Only an exact copy belongs in the answer: the line with "Task: Expand Course" and every line after it through the end of the records, pictures left out.

[Stored items]
● ● ● ●

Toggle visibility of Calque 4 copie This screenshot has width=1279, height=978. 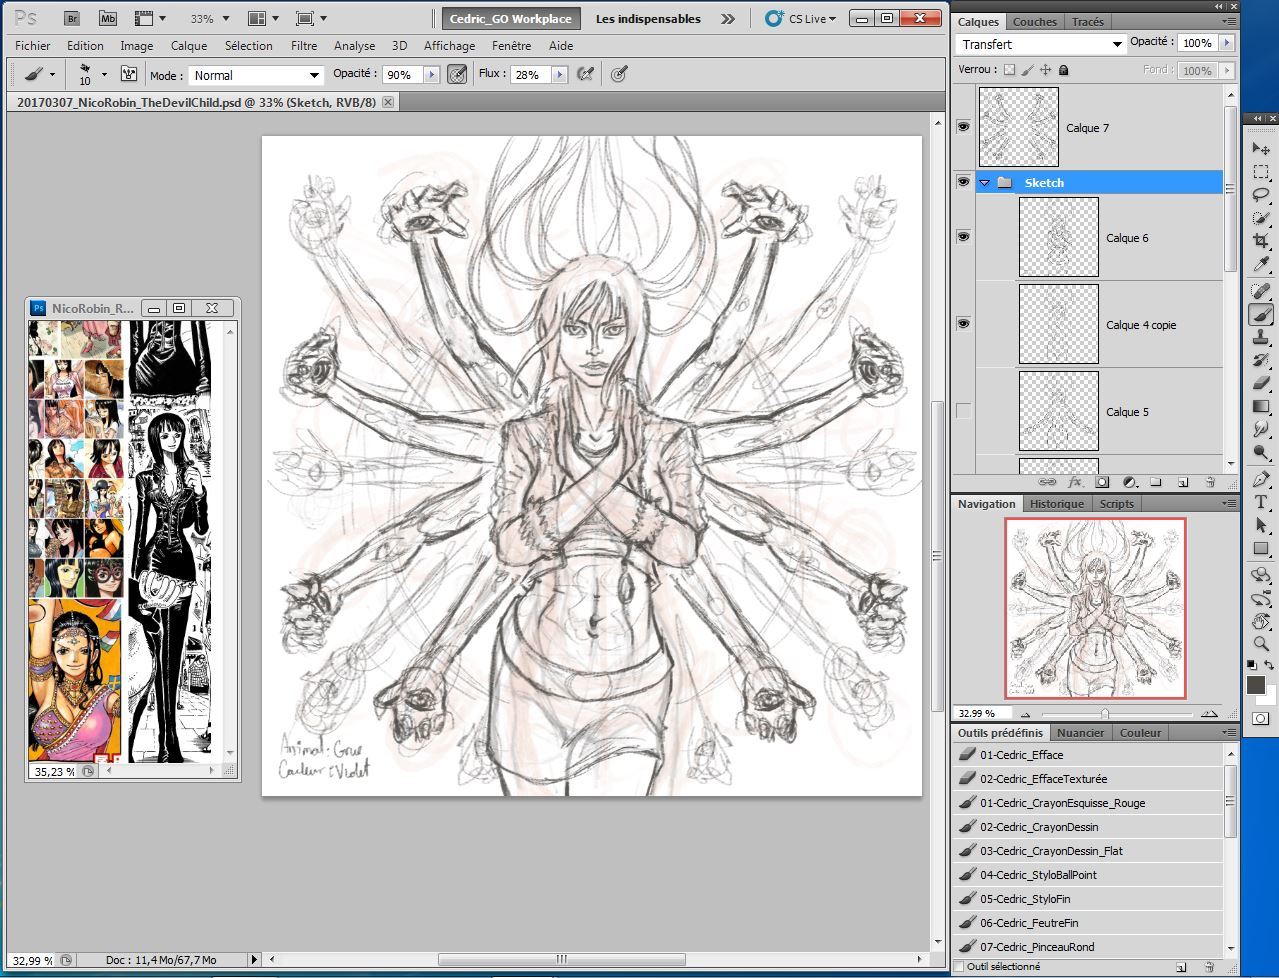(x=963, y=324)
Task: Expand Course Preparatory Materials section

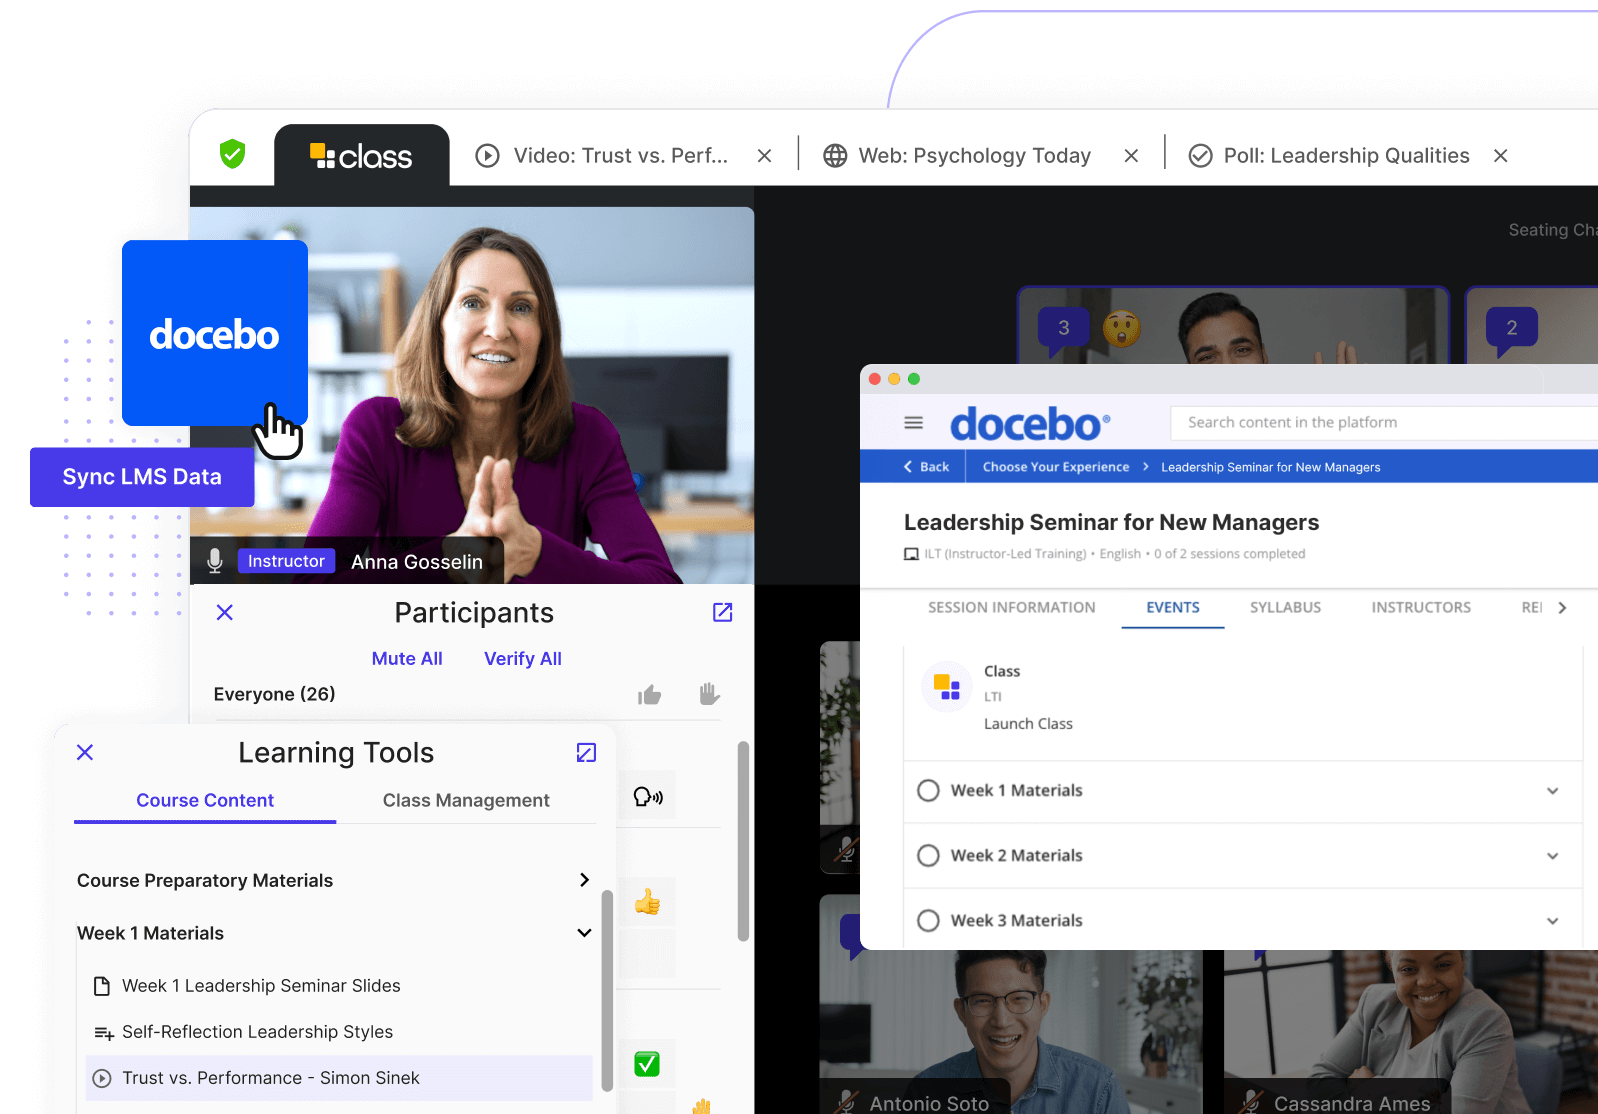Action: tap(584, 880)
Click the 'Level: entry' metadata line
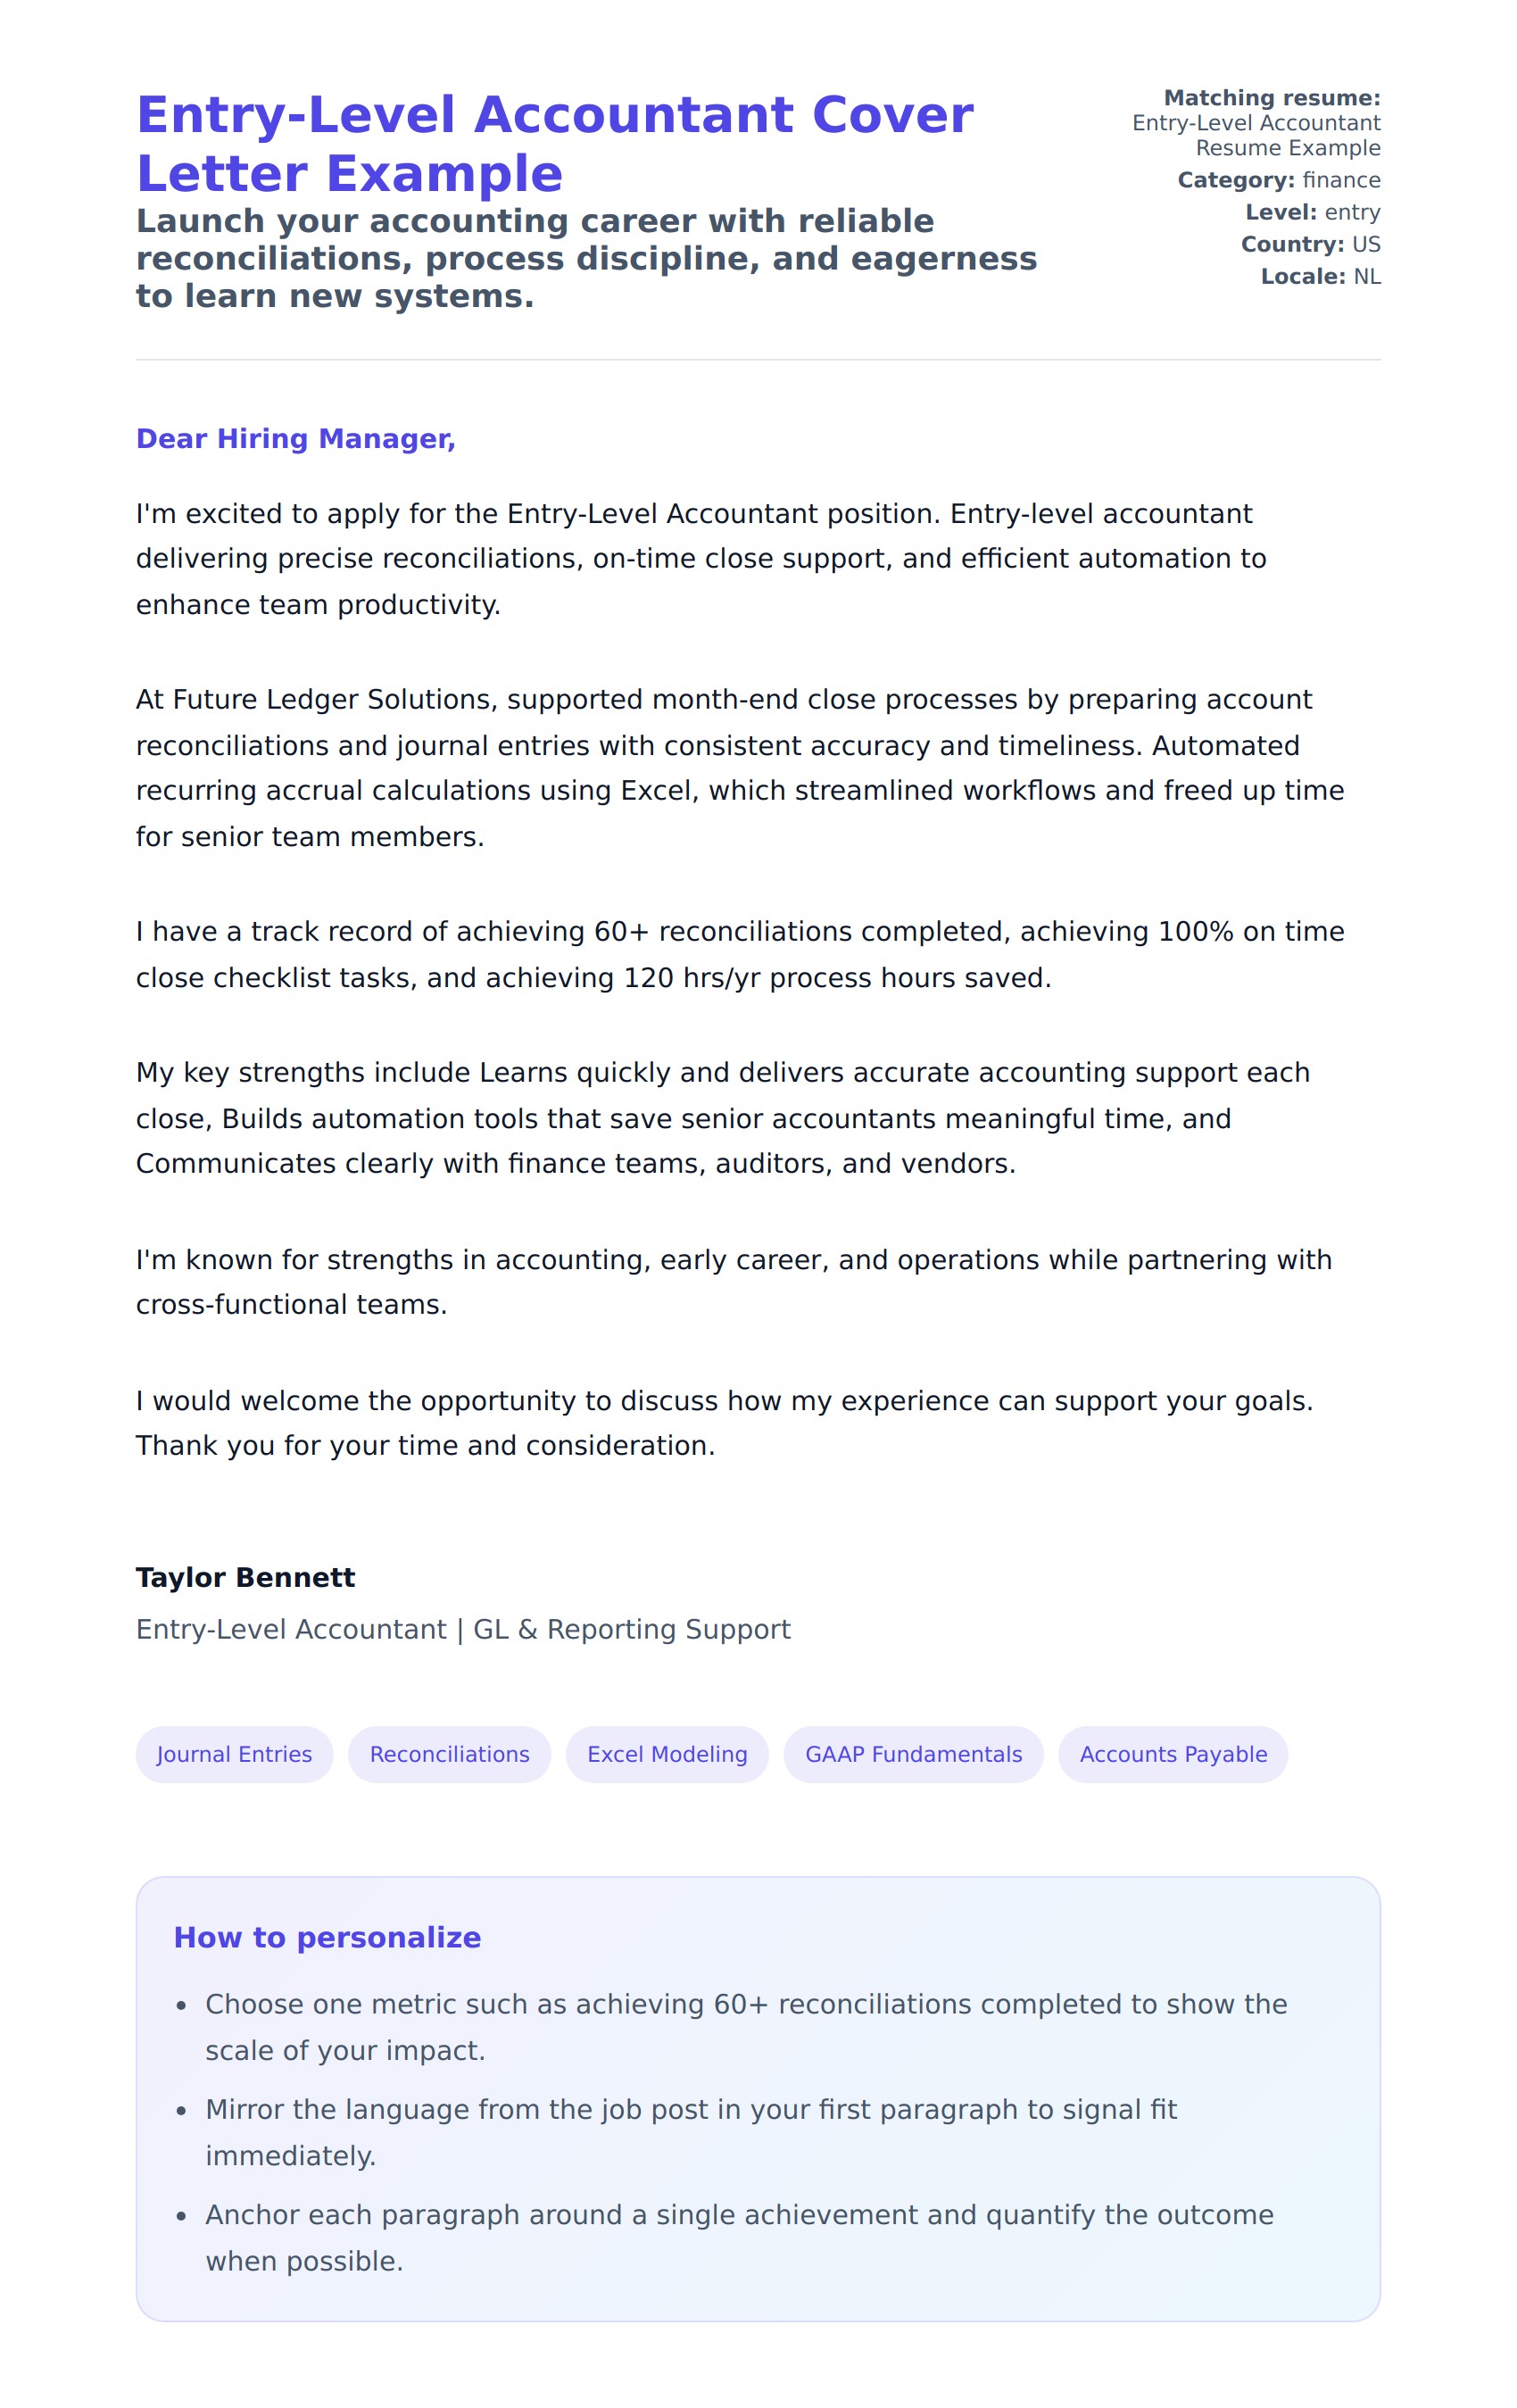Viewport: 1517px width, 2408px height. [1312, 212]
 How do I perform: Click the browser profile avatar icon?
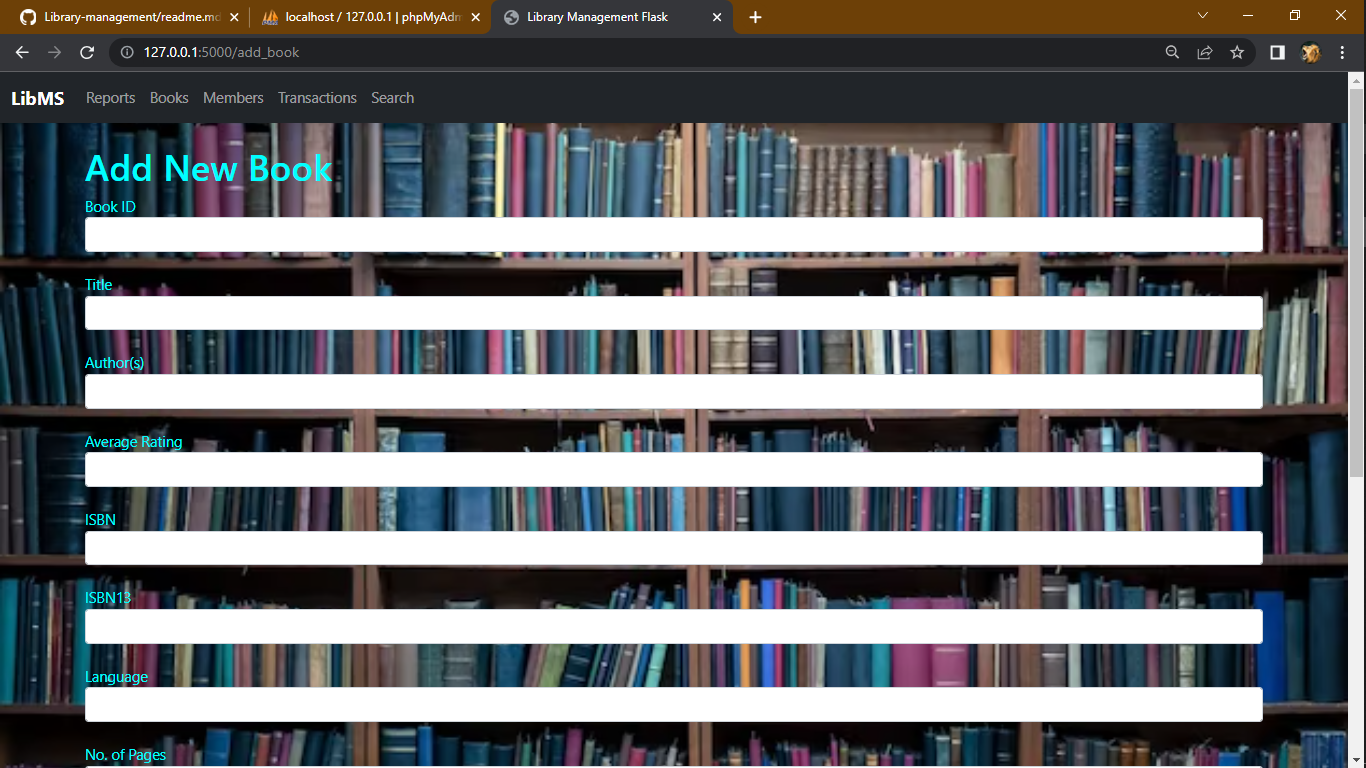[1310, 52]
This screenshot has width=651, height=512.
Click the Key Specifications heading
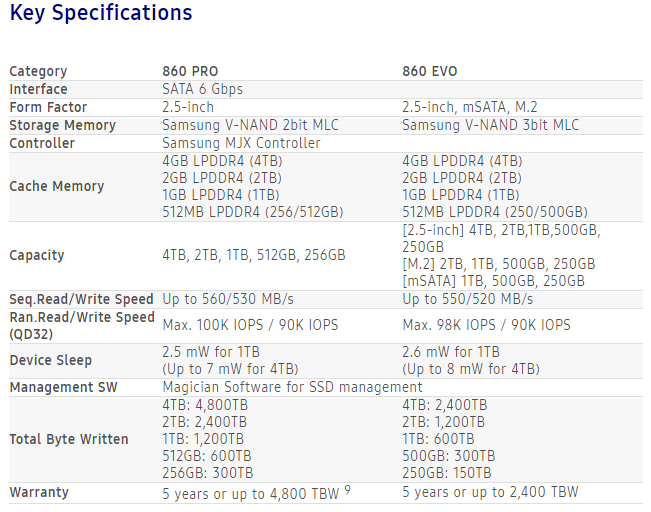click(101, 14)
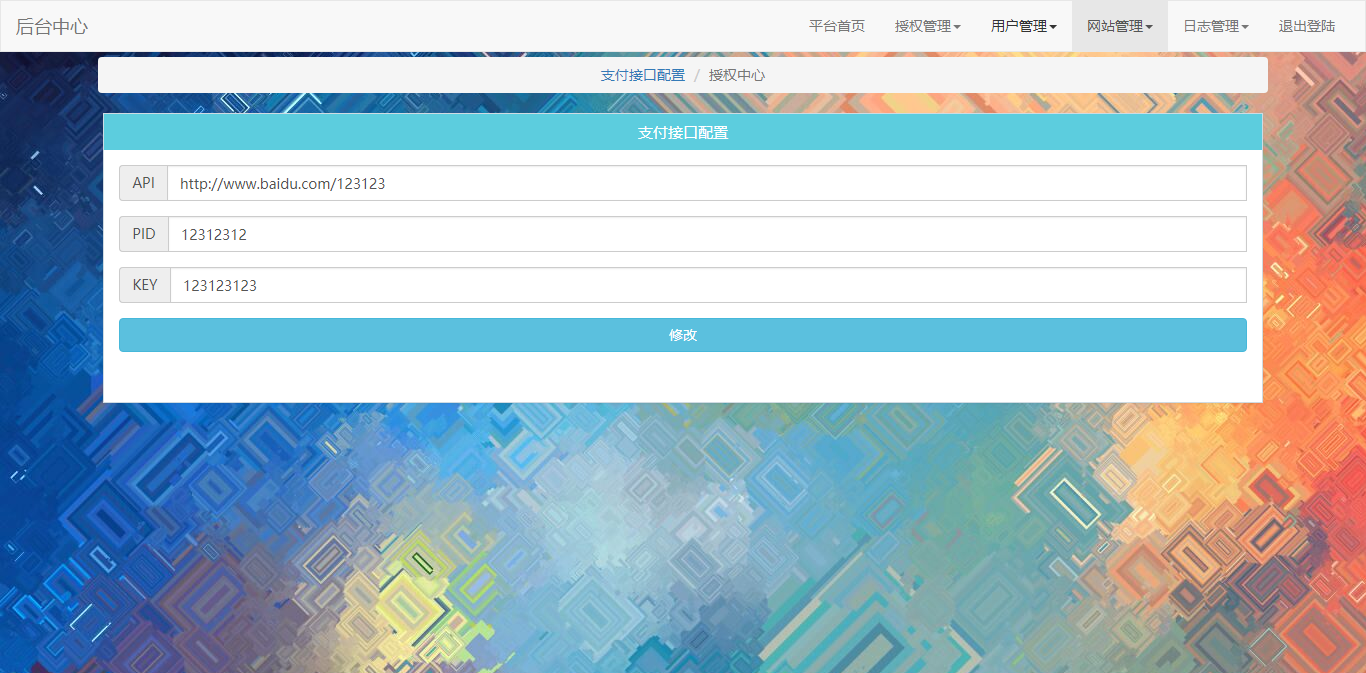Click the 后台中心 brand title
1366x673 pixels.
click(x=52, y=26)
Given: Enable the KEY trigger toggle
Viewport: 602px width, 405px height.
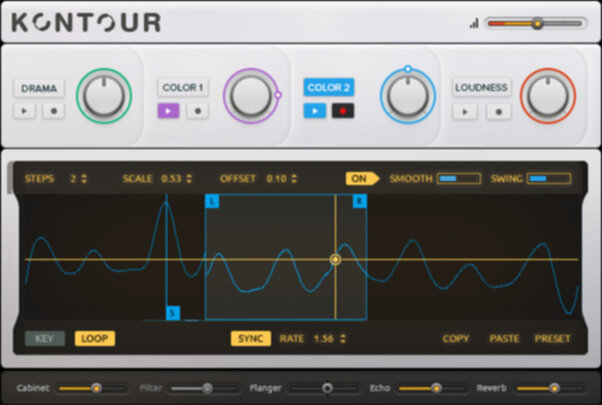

● ● ● ●

Response area:
Task: Expand Course Preparatory Materials section

Action: tap(584, 880)
Click the 'Level: entry' metadata line
Viewport: 1517px width, 2408px height. [1312, 212]
 How do I perform: Click the browser profile avatar icon?
[1310, 52]
This screenshot has width=651, height=512.
Click the Key Specifications heading
click(101, 14)
Click the 后台中心 brand title
1366x673 pixels.
click(x=52, y=26)
Given: Enable the KEY trigger toggle
Viewport: 602px width, 405px height.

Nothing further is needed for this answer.